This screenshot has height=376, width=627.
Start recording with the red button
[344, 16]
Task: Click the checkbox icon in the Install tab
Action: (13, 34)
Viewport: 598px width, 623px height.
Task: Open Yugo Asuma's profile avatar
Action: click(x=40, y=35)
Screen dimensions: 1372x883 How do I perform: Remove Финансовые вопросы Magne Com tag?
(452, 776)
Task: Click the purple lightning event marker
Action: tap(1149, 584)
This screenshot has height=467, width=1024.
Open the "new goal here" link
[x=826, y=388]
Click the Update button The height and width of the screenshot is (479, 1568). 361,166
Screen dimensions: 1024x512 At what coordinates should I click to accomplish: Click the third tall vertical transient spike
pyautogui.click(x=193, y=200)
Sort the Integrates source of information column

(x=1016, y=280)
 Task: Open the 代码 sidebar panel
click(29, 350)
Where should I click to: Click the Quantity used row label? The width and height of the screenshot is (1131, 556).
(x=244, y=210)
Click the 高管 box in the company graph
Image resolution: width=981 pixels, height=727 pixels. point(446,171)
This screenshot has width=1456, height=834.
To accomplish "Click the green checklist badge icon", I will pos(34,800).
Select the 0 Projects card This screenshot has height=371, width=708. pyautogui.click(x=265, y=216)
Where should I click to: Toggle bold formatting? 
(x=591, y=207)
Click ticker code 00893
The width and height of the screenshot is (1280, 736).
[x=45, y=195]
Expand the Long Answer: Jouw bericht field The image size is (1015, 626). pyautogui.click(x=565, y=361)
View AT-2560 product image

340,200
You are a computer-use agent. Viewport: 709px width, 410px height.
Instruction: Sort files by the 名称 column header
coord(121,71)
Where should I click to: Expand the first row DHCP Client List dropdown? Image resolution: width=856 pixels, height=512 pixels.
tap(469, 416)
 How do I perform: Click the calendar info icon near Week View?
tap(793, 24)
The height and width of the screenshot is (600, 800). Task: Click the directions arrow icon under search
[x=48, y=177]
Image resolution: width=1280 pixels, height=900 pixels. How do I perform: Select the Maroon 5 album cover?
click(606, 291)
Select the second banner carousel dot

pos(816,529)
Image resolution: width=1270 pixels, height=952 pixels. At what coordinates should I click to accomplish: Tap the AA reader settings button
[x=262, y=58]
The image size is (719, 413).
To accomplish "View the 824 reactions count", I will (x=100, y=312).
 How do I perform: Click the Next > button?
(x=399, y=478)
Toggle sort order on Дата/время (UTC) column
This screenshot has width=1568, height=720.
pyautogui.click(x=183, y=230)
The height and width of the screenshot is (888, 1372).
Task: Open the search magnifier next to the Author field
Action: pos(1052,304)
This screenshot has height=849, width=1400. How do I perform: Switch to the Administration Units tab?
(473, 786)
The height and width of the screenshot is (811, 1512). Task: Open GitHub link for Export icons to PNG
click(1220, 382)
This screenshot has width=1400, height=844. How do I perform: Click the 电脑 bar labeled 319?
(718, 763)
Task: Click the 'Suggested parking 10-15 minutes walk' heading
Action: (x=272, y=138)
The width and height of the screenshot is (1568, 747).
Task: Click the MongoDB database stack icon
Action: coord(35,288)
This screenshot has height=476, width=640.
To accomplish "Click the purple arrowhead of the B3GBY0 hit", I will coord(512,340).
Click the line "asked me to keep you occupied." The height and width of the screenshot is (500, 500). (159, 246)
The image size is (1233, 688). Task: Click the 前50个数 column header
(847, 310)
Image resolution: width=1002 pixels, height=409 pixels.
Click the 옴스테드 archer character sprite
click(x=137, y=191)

——————

**Directive**
Reproduce all of the items with each "How do I perform" swapped for "How can I do", and leave everything else unchanged.

**Solved problem**
This screenshot has height=376, width=627.
Start recording with the red button
[344, 16]
Task: Click the checkbox icon in the Install tab
Action: (13, 34)
Viewport: 598px width, 623px height.
Task: Open Yugo Asuma's profile avatar
Action: click(x=40, y=35)
Screen dimensions: 1372x883 How can I do: Remove Финансовые вопросы Magne Com tag?
(452, 776)
Task: Click the purple lightning event marker
Action: tap(1149, 584)
This screenshot has height=467, width=1024.
Open the "new goal here" link
[x=826, y=388]
Click the Update button The height and width of the screenshot is (479, 1568). 361,166
Screen dimensions: 1024x512 At what coordinates should I click to accomplish: Click the third tall vertical transient spike
pyautogui.click(x=193, y=200)
Sort the Integrates source of information column

(x=1016, y=280)
 Task: Open the 代码 sidebar panel
click(29, 350)
Where should I click to: Click the Quantity used row label? The width and height of the screenshot is (1131, 556).
(x=244, y=210)
Click the 高管 box in the company graph
Image resolution: width=981 pixels, height=727 pixels. point(446,171)
This screenshot has width=1456, height=834.
To accomplish "Click the green checklist badge icon", I will pos(34,800).
Select the 0 Projects card This screenshot has height=371, width=708. pyautogui.click(x=265, y=216)
Where should I click to: Toggle bold formatting? 
(x=591, y=207)
Click ticker code 00893
The width and height of the screenshot is (1280, 736).
[x=45, y=195]
Expand the Long Answer: Jouw bericht field The image size is (1015, 626). pyautogui.click(x=565, y=361)
View AT-2560 product image

340,200
You are a computer-use agent. Viewport: 709px width, 410px height.
Instruction: Sort files by the 名称 column header
coord(121,71)
Where should I click to: Expand the first row DHCP Client List dropdown? Image resolution: width=856 pixels, height=512 pixels.
tap(469, 416)
 How can I do: Click the calendar info icon near Week View?
tap(793, 24)
The height and width of the screenshot is (600, 800). Task: Click the directions arrow icon under search
[x=48, y=177]
Image resolution: width=1280 pixels, height=900 pixels. How can I do: Select the Maroon 5 album cover?
click(606, 291)
Select the second banner carousel dot

pos(816,529)
Image resolution: width=1270 pixels, height=952 pixels. At what coordinates should I click to accomplish: Tap the AA reader settings button
[x=262, y=58]
The image size is (719, 413).
To accomplish "View the 824 reactions count", I will (x=100, y=312).
 How can I do: Click the Next > button?
(x=399, y=478)
Toggle sort order on Дата/время (UTC) column
This screenshot has width=1568, height=720.
pyautogui.click(x=183, y=230)
The height and width of the screenshot is (888, 1372).
Task: Open the search magnifier next to the Author field
Action: pos(1052,304)
This screenshot has height=849, width=1400. How can I do: Switch to the Administration Units tab?
(473, 786)
The height and width of the screenshot is (811, 1512). Task: Open GitHub link for Export icons to PNG
click(1220, 382)
This screenshot has width=1400, height=844. How can I do: Click the 电脑 bar labeled 319?
(718, 763)
Task: Click the 'Suggested parking 10-15 minutes walk' heading
Action: (x=272, y=138)
The width and height of the screenshot is (1568, 747).
Task: Click the MongoDB database stack icon
Action: coord(35,288)
This screenshot has height=476, width=640.
To accomplish "Click the purple arrowhead of the B3GBY0 hit", I will coord(512,340).
Click the line "asked me to keep you occupied." The height and width of the screenshot is (500, 500). (159, 246)
The image size is (1233, 688). Task: Click the 前50个数 column header
(847, 310)
Image resolution: width=1002 pixels, height=409 pixels.
Click the 옴스테드 archer character sprite
click(x=137, y=191)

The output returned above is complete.